Changing nature of fraud
Detecting and preventing fraud in an always-on world.
There’s no doubt that the pandemic was a major catalyst in businesses shifting towards digital services, but a change of operating methods to online was already in the pipeline – many businesses were already going that way. “It meant that customers were having more direct interactions with the platforms and capabilities in the way they facilitated services,” says Jason Lane-Sellers, LexisNexis Risk Solution’s Director of Fraud and Identity EMEA.
“If you think about an online shopping experience as an example, it’s about how quickly you can get to your desired outcome or data, how quickly you can do things – the one-click fulfilment capability that people want when doing their day-to-day actions.” Lane-Sellers explains how these kinds of instant actions have driven a change in the nature of fraud on a global level where the end-user is targeted instead of a retailer directly by fraudsters. “They’re targeting the consumer and having the consumer manipulate the process online or digitally because it is harder for a digital provider (such as a bank, for example) to validate that a transaction is fraudulent if it is actually the customer that is doing it,” he says.

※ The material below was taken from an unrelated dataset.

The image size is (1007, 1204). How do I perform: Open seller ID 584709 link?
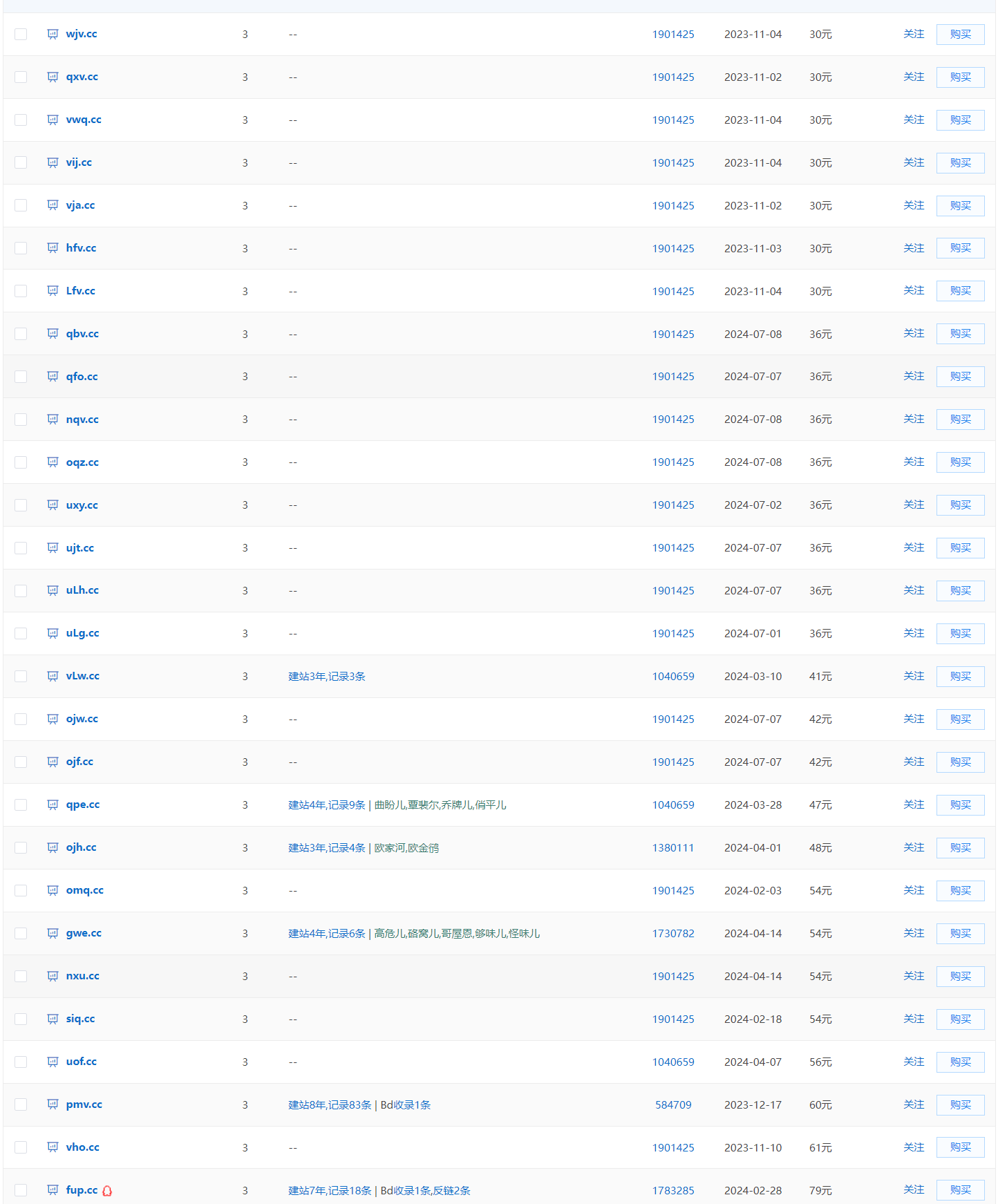point(673,1104)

From targeting an end-user’s lack of knowledge of digital services to ‘get rich quick’ investment scams that are too good to be true, criminals are taking advantage of consumers going online. “In addition to this, people give out personal information freely on social media, which has filtered into how we use digital services. For example, many people happily share passwords to online video streaming services, so the digital user information is not as secure as it should be,” he adds. And with the technological capabilities available today, such as deepfakes, it’s never been easier to facilitate an attack. Lane-Sellers brings up a story that recently made news headlines, where parents received a phone call from their son in trouble and wired money to an unknown account only to find out that the voice was fake. “The criminals managed to do this by capturing 20 seconds of conversation left on his voicemail messaging service,” says Lane-Sellers.

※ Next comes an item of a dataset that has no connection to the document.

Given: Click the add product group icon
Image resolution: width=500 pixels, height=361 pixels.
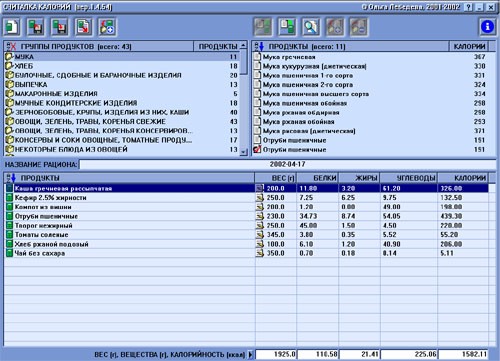Looking at the screenshot, I should 107,27.
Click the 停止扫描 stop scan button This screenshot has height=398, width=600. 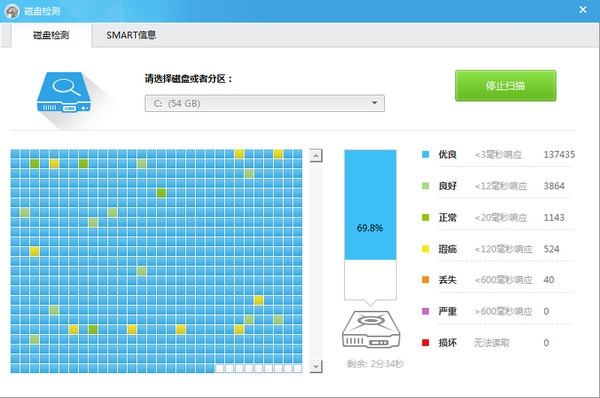[505, 86]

As fraud becomes increasingly complex, Lane-Sellers says it’s never been more important to be able to authenticate and understand who a digital user is. “Not only who a user is, but what they’re doing and what external factors are influencing them in a transaction,” he says. “Basic information such as what device they are using. From what location? This is the standard approach, but you need to add new dynamics. Is there something anomalous in the actual user behaviour or interaction, such as hesitation, process timing or external influences such as remote access or an active phone call?” Detecting and preventing fraud often comes down to aligning these kinds of questions across both digital persona and behavioural biometrics technology. “With scams, this is also where we start to look for the combinations of different external factors.”
Looking for the unobvious
Lane-Sellers says: “From our own analysis, over 60% of access scams – where a person gives control of their computer to someone else – have a phone call occurring at the same time, so if you can detect a call during the transaction, it could be an indication of manipulation. Add this to the fact that they’re taking longer to process a transaction, or hesitating and rechecking data and screens, or paying someone they’ve never paid before, or moving money to a new account… you add all these risk factors together to highlight a scam in progress versus standard behaviour,” he adds, explaining that to prevent fraud, businesses have to factor in external influences, because when it comes to digital user behaviour, traditional approaches and password validation is no longer good enough when it comes to monitoring transactions.
“What we need to think about now is the way that individuals can be manipulated and that data is freely available. A username and password for access is no longer enough to verify a customer, we have to go a little bit deeper and understand a little bit more,” says Lane-Sellers.
For Lane-Sellers, it’s about the technological solution that can be put in place, but also about education. Something as simple as a warning pop-up that comes up during a transaction could help to prevent fraud: “That’s why fraud is shifting – banks are putting in the same controls to monitor card transactions and big-value ticket items, so what’s shifted is how fraudsters think. They’re now looking at what banks are not focused on and, in return, banks need to go a little step further to not only protect their revenue, but to protect the consumer and the reputation of their brand.”